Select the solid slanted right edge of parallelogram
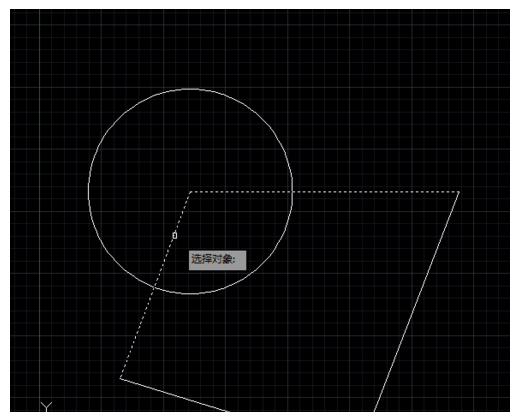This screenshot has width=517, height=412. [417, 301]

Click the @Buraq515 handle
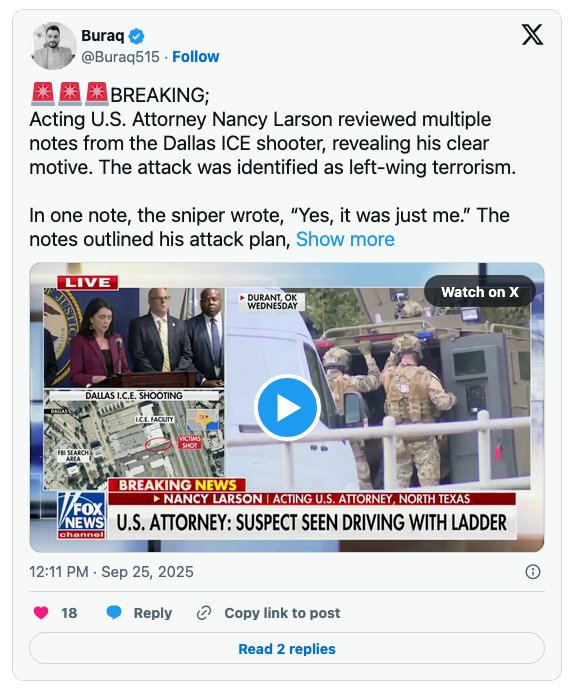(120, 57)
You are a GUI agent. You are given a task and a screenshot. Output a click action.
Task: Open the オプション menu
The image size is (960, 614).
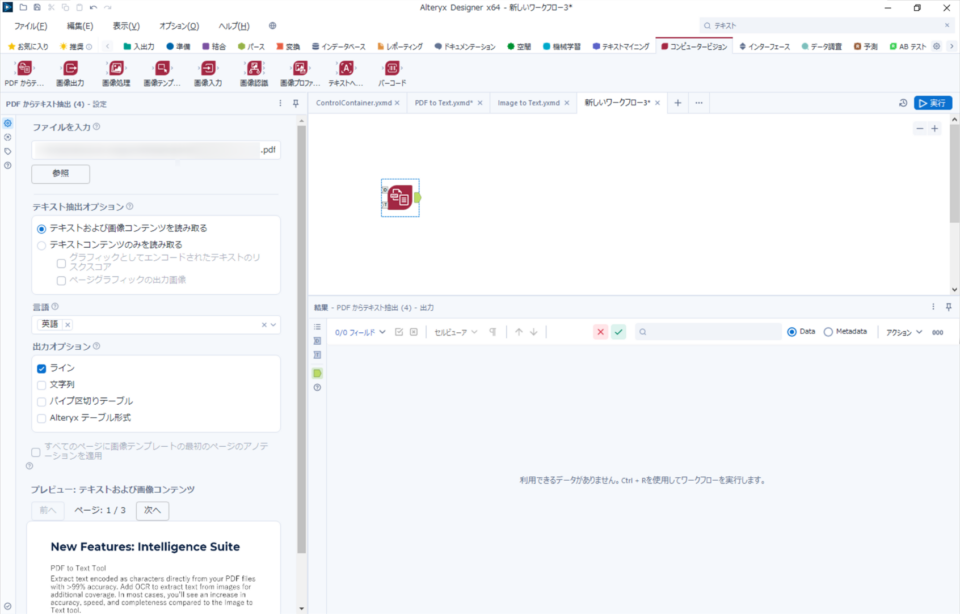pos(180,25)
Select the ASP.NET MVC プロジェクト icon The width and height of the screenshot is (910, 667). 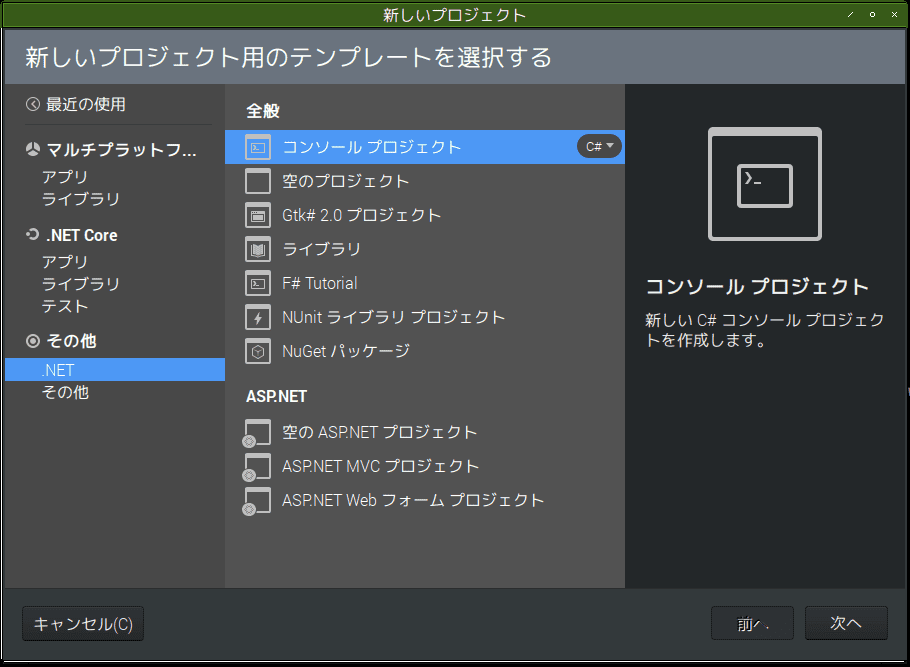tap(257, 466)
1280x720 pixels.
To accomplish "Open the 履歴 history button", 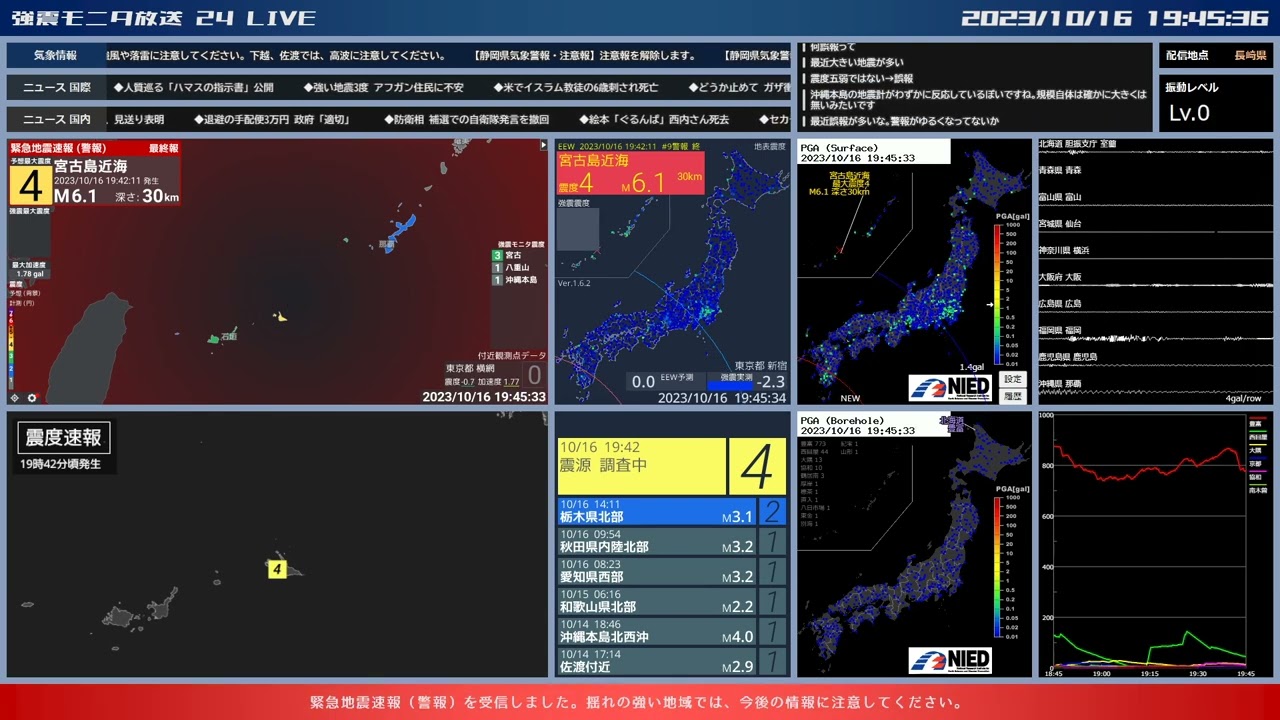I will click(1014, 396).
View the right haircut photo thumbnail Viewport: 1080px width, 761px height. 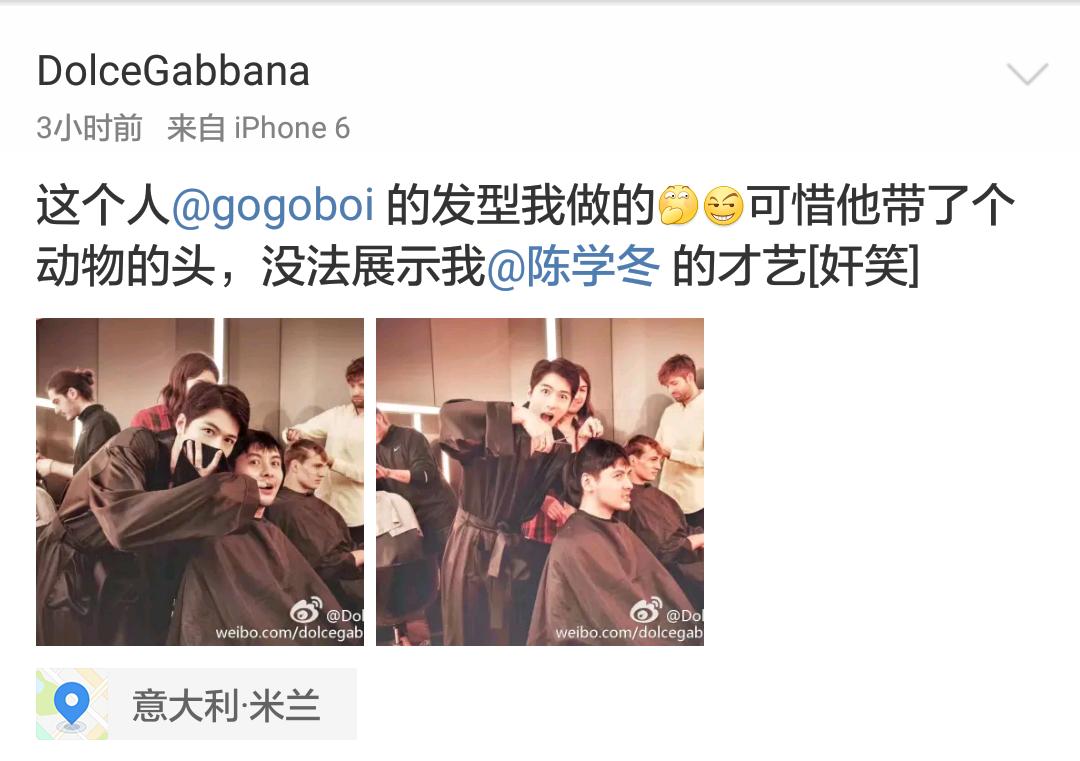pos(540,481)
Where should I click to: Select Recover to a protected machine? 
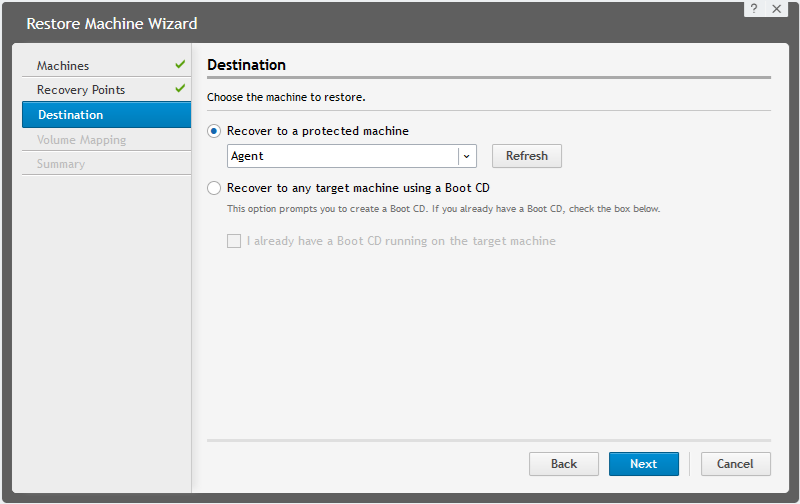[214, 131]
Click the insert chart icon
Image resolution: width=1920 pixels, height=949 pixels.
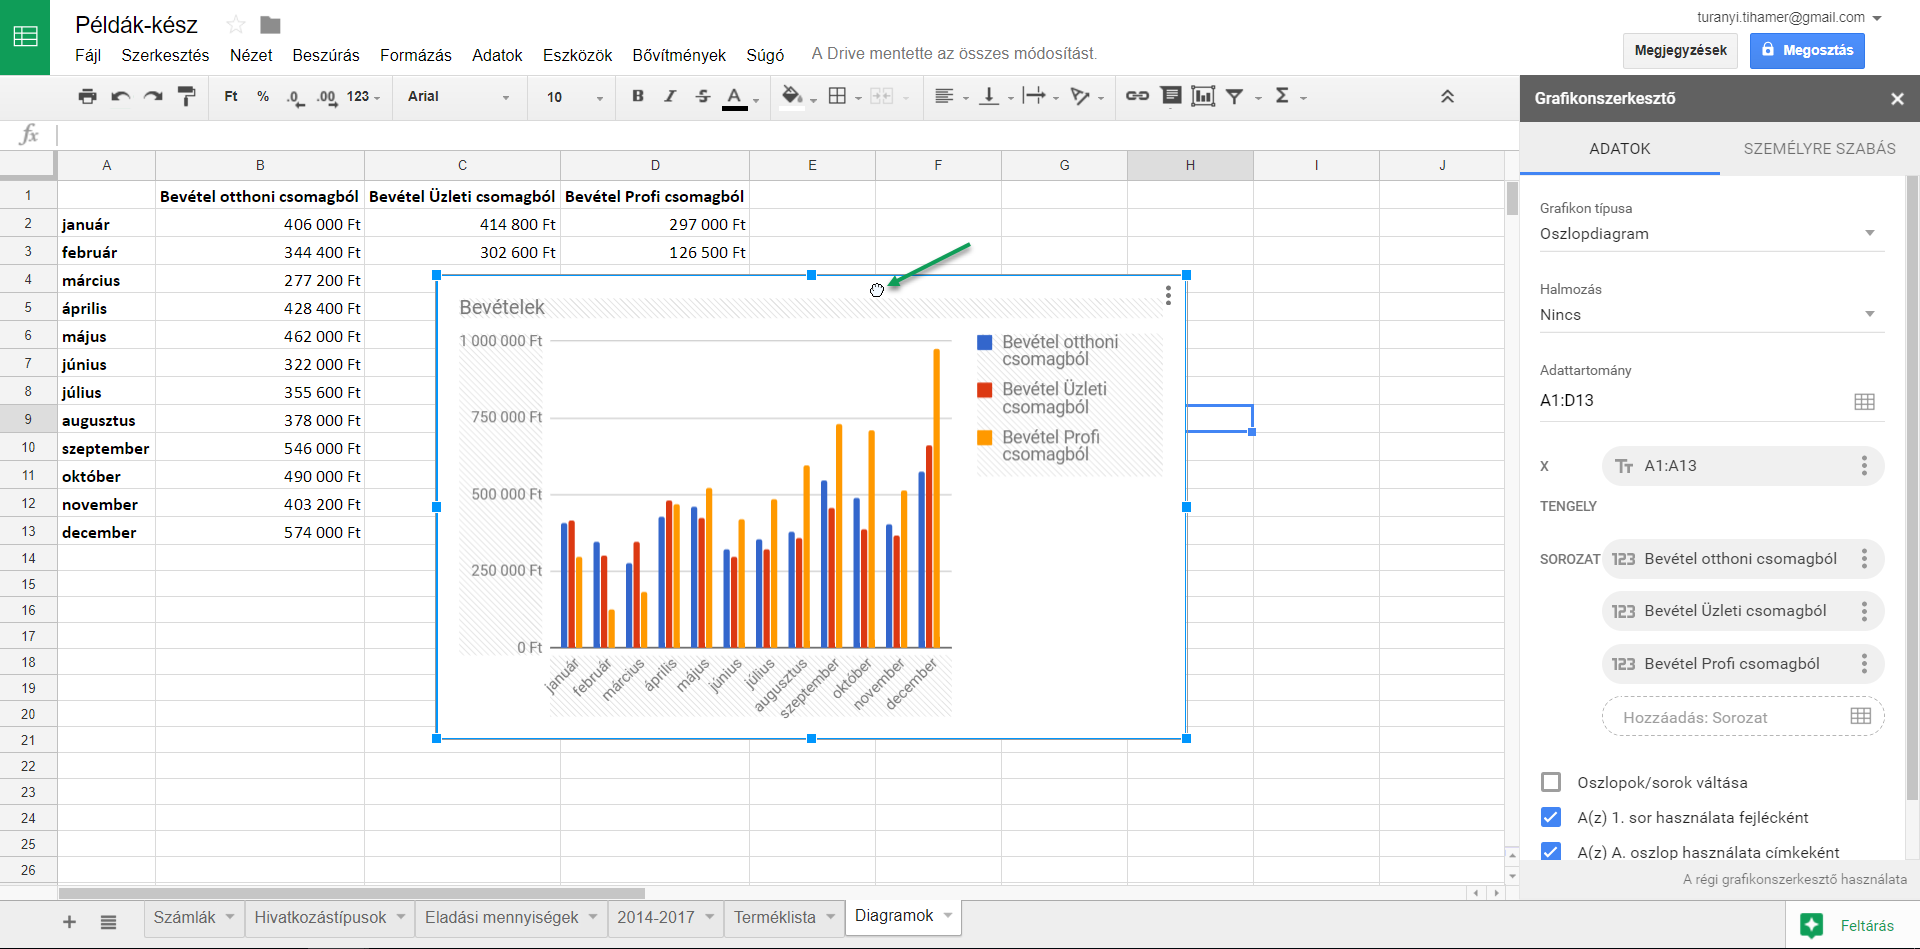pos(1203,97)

____

**ACTIVITY:** Write out the line that contains "Where should I" and every line after it to the end of the data, exactly as they stand. Omit the pictures.

**RESPONSE AREA:**
Where should I click to: Select Recover to a protected machine? 
[214, 131]
Click the insert chart icon
Image resolution: width=1920 pixels, height=949 pixels.
pos(1203,97)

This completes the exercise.